→ **TO DO**: Return each line of the data below that contains the word "Collapse", copied in full. Case counts, so only matches with the same capitalization qualify.

→ **INFORMATION SUPPLIED**:
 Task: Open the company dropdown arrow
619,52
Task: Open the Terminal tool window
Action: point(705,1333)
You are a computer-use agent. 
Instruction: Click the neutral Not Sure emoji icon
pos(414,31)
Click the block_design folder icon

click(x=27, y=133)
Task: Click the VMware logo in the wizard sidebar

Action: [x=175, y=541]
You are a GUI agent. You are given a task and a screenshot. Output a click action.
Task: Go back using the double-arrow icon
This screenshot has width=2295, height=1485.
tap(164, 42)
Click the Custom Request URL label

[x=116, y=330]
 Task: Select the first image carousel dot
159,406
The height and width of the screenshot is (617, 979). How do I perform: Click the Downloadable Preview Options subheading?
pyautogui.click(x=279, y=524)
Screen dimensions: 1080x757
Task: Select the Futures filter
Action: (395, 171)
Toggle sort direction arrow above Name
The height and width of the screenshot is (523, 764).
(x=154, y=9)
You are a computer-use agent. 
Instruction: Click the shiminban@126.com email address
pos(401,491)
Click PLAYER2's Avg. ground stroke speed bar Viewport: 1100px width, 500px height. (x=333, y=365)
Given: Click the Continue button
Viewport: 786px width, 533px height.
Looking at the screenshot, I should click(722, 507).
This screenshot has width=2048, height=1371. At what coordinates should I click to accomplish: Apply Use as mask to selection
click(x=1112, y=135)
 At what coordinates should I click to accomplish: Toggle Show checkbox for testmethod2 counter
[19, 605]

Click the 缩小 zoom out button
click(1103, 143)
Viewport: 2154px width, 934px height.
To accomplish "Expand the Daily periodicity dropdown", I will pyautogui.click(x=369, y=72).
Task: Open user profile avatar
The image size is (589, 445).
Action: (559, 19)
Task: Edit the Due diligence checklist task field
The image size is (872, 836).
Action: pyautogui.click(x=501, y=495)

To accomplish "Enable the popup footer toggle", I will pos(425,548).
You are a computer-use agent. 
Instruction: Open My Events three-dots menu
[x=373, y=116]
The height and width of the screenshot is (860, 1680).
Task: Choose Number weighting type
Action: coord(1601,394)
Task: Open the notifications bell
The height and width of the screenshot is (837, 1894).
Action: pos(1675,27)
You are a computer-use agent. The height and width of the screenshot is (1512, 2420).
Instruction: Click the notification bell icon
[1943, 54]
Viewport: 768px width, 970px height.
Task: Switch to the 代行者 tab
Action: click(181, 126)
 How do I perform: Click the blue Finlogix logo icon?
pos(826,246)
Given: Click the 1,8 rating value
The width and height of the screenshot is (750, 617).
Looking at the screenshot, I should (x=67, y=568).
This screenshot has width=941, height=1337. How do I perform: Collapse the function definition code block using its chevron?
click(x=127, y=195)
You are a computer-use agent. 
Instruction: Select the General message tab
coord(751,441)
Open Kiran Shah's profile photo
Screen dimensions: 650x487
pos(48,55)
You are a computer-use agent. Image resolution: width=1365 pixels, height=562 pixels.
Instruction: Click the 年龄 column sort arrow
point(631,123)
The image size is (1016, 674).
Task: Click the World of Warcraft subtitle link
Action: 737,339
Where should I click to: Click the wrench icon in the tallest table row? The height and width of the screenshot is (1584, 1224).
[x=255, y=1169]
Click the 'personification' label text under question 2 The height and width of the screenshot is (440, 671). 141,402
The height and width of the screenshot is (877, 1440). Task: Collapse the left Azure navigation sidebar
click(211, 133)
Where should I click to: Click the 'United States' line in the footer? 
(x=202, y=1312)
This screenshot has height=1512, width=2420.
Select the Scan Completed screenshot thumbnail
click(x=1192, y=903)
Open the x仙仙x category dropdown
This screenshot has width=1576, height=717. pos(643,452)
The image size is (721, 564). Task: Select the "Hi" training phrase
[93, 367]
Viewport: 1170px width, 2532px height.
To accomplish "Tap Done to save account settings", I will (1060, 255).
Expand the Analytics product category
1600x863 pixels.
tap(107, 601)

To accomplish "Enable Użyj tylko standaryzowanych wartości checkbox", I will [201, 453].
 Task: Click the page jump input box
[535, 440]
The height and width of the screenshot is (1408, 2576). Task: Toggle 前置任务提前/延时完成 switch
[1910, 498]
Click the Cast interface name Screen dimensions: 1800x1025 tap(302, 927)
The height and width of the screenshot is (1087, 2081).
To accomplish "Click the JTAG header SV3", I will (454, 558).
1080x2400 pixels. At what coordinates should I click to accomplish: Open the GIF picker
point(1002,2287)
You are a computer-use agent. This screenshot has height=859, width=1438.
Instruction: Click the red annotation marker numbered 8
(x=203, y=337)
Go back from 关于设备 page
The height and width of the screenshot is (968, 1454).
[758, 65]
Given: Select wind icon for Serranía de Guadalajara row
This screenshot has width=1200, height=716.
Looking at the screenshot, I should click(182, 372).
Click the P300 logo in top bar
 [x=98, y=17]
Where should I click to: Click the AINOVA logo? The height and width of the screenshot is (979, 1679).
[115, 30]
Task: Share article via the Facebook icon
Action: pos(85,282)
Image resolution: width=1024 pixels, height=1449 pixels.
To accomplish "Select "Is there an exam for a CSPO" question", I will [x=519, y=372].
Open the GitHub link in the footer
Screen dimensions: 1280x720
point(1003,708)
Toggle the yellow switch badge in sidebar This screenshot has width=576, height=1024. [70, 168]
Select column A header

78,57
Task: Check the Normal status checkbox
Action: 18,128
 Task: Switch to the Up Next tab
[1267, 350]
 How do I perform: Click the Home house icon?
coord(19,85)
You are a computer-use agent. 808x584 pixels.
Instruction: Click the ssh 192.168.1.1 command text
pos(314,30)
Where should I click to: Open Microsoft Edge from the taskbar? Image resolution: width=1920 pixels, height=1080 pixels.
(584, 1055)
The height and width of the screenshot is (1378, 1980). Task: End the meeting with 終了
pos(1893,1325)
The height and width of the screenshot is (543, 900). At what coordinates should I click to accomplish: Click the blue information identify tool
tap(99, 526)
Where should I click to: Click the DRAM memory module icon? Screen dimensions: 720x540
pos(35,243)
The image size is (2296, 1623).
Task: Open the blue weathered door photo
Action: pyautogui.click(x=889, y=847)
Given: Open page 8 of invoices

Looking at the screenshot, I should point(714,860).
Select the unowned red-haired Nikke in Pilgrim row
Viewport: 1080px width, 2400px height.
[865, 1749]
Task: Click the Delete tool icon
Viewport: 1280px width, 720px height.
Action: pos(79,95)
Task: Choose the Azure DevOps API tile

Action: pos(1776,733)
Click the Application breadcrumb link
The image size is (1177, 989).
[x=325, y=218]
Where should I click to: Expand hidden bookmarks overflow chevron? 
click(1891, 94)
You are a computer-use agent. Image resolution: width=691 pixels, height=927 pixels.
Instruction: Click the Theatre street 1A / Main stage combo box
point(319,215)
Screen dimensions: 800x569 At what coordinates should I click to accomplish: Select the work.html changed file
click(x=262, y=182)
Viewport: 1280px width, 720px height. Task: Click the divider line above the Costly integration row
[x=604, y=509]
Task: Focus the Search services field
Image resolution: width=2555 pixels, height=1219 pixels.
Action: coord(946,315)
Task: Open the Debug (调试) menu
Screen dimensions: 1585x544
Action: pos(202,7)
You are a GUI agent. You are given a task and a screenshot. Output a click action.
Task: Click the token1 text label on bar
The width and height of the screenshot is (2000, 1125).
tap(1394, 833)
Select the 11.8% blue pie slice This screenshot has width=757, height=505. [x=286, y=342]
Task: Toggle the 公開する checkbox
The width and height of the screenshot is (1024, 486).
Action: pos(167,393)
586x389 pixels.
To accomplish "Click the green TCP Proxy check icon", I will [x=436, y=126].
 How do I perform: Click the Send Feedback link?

→ **EXERCISE OUTPUT**:
This screenshot has width=941, height=1337. How do I perform: Collapse the function definition code block using its chevron?
The height and width of the screenshot is (877, 1440). Task: Collapse the left Azure navigation sidebar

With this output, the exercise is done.